A new expression has entered the language, as people are urged to “drop the Covid 19.” This is of course a play on the venerable adage that every new college student engages in comfort eating, and consequently gains a certain number of pounds, the “freshman 15.” In combination with COVID-19, named for the year when the virus showed up, the expression encourages people to lose the extra weight they have gained during the pandemic. Sometimes, all we have left is our sense of humor.
We are looking at some basic, timeless ideas about the prevention of childhood obesity, how they might be implemented, and how the all-pervading influence of the coronavirus can intensify or change already-existing problems in this area.
The family that eats together
One of the most cherished tenets of healthy living, recommended by many experts, is that a family should eat together, and on a fixed schedule. There might not be an obvious, direct route to weight loss or obesity prevention in this habit, but the theory is that shared family time ought to strengthen bonds and reduce the number of reasons that children might have for feeling the negative emotions that could lead to comfort eating and other counterproductive responses.

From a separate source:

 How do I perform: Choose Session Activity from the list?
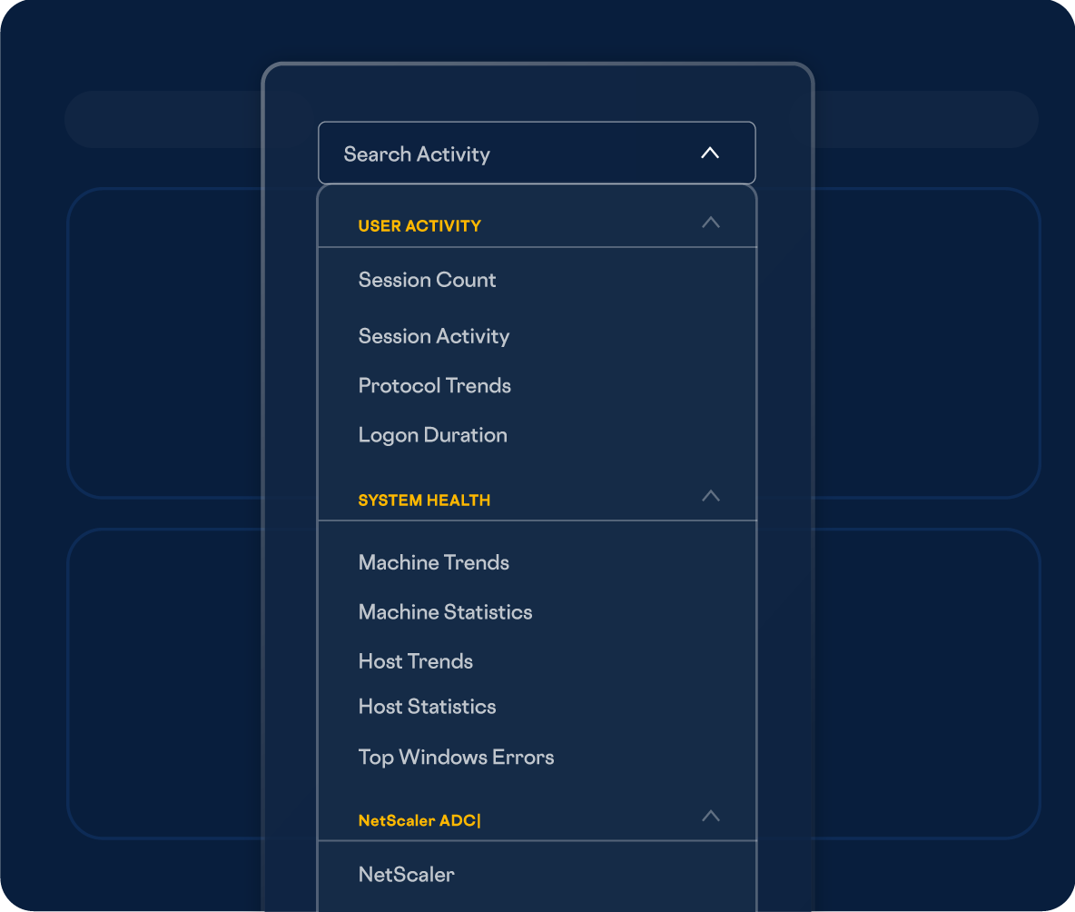433,336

Corollary to this is the advice to reduce distractions, such as TV watching, during meals. But it might be a matter of individual circumstances. Some parents might prefer that kids are absorbed in a show during dinner, rather than kicking each other under the table or whatever. Phones and other devices can be a problem, but it begins to seem as if we will have to make peace with them, because they are not going anywhere soon.
As we have seen, however, togetherness does not work miracles. In normal times, everyone was always dashing off in different directions to pursue their own goals, and the eating-together concept was more valuable. But sadly, it might not be very beneficial during a pandemic, especially in households that are very strict about COVID-19 avoidance. In many homes, family members have been seeing far too much of each other, for months. Letting people eat according to preference rather than the schedule is a small price to pay for some peace.

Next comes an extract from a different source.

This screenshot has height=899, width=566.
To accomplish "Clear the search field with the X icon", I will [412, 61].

Ordering out and staying in
When a family has groceries delivered, there is an upside for parents, if they choose to avail themselves of it. They are spared the ordeal of traversing aisle after aisle of the grocery store, to the tune of constant nagging from kids to buy this or that. Now, all they need to do is remain strong and resolute during the ordering process.
And remember, using food as a reward is a dicey proposition at best, but if it is done at all, sweets and fried stuff are not good choices. It is also a good idea to keep tempting treats stashed away, but that is hard to do when kids are around all the time, and some kids tend to catch a real attitude in reaction to such (what they perceive as) dictatorial practices.
In families that stay in all the time, it is very hard to limit the hours that kids spend staring at screens. It may be that the best a parent can hope for is to somehow gently steer the young’uns away from nonsense that merely fills time, and toward online resources that might help them discover and pursue their life goals. Maybe now is not the ideal time to start a neighborhood lawn-mowing service, but a smart kid will see the advantage of checking out some videos and articles, aiming to get back out into the world prepared.